[Beowulf] gpgpu

Thu Aug 28 17:15:42 PDT 2008

Yes, Firestream has a great paper performance, but how can you get it?
But for the costs, if you don't mind to use some un-professional components, you can try their gaming cards, much cheaper. We bought NVidia's last flagship card 8800Ultra for 600 Euro, what's a crazy price, and now you can buy two GTX280 for less. If you can bear SP, and you will get 936GFlops for each. And we have achieved 40% of their peak performance, sounds good.
Regards,
Li, Bo
----- Original Message ----- 
From: "Mikhail Kuzminsky" <kus at free.net>
To: "Li, Bo" <libo at buaa.edu.cn>
Cc: "Vincent Diepeveen" <diep at xs4all.nl>; <beowulf at beowulf.org>
Sent: Friday, August 29, 2008 1:52 AM
Subject: Re: [Beowulf] gpgpu


> In message from "Li, Bo" <libo at buaa.edu.cn> (Thu, 28 Aug 2008 14:20:15 
> +0800):
>> ...
>>Currently, the DP performance of GPU is not good as we expected, or 
>>only 1/8 1/10 of SP Flops.
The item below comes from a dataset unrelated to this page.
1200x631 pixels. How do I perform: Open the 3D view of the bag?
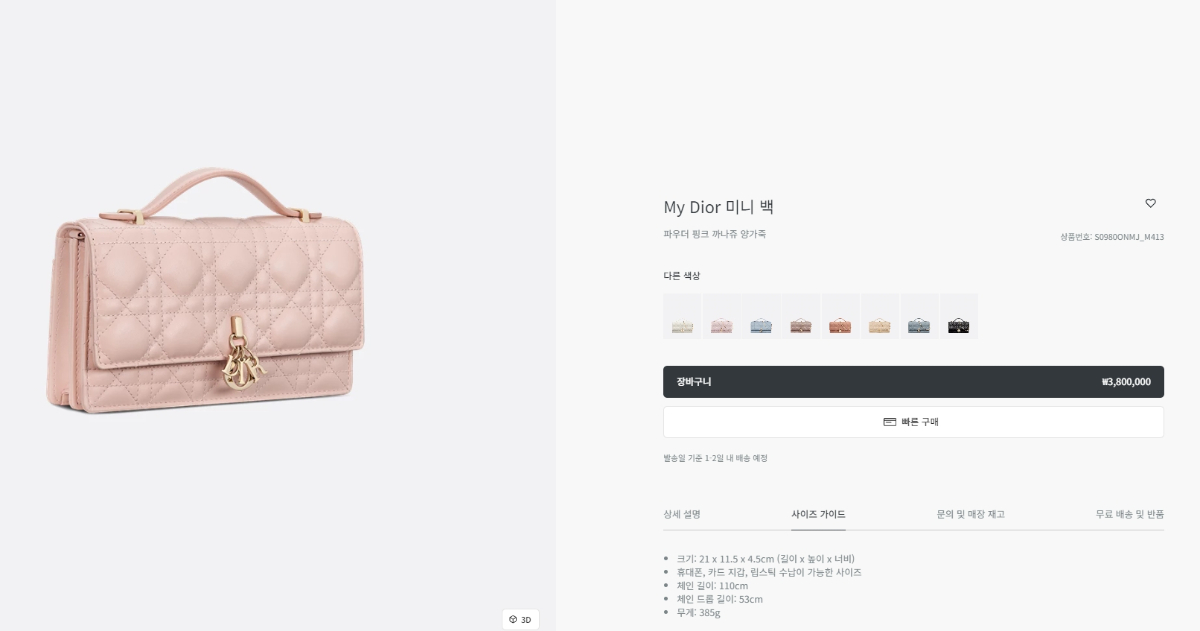[x=520, y=620]
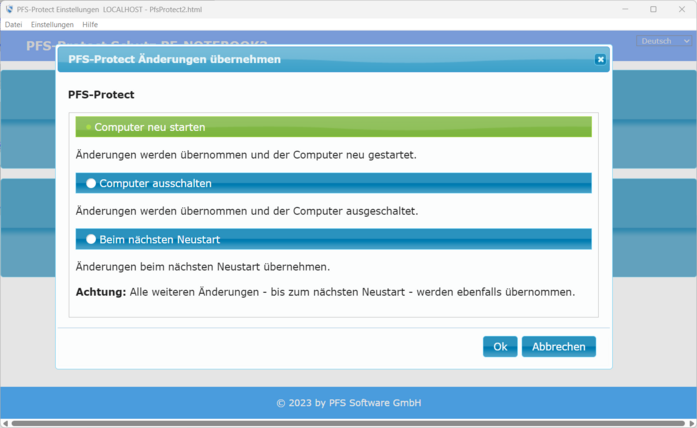Choose the 'Computer ausschalten' radio button
The height and width of the screenshot is (428, 697).
(x=91, y=183)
It is also a problem.
> 
> AMD data: Firestream 9170 SP performance is 5 GFLOPS/W vs 1 GFLOPS/W 
> for DP. It's 5 times slower than SP.
> 
> Firestream 9250 has 1 TFLOPS for SP, therefore 1/5 is about 200 GFLOPS 
> DP. The price will be, I suppose, about $2000 - as for 9170.
> 
> Let me look to modern dual socket quad-core beowulf node w/price about 
> $4000+, for example. For Opteron 2350/2 Ghz chips (I use) peak DP 
> performance is 64 GFLOPS (8 cores). For 3 Ghz Xeon chips - about 100 
> GFLOPS. 
> 
> Therefore GPGPU peak DP performance is 1.5-2 times higher than w/CPUs.
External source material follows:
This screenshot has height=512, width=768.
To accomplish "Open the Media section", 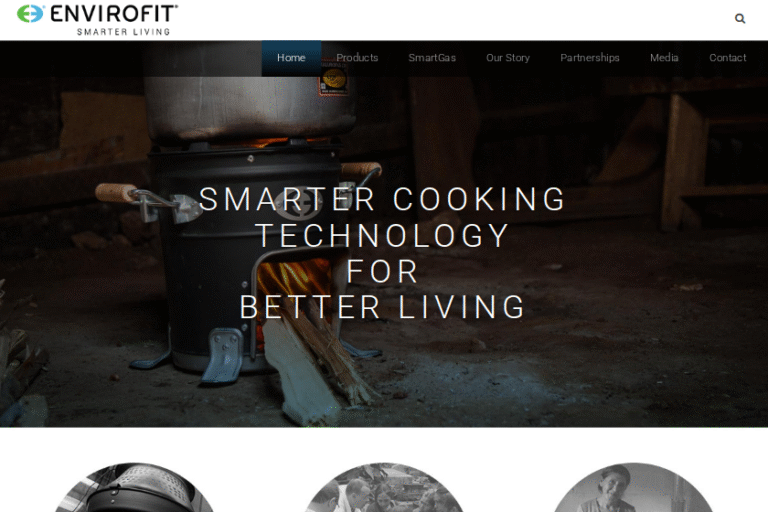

> Is it enough for essential calculation speedup - taking into account 
> time for data transmission to/from GPU ?    
> 
>>I would suggest hybrid computation platforms, with GPU, CPU, and 
>>processors like Clearspeed. It may be a good topic for programming 
>>model.
> 
> Clearspeed, if there is no new hardware now, has not enough DP 
> performance in comparison w/typical modern servers on quad-core CPUs.
> 
> Yours
> Mikhail 
> 
>>Regards,
>>Li, Bo
>>----- Original Message ----- 
>>From: "Vincent Diepeveen" <diep at xs4all.nl>
>>To: "Li, Bo" <libo at buaa.edu.cn>
>>Cc: "Mikhail Kuzminsky" <kus at free.net>; "Beowulf" 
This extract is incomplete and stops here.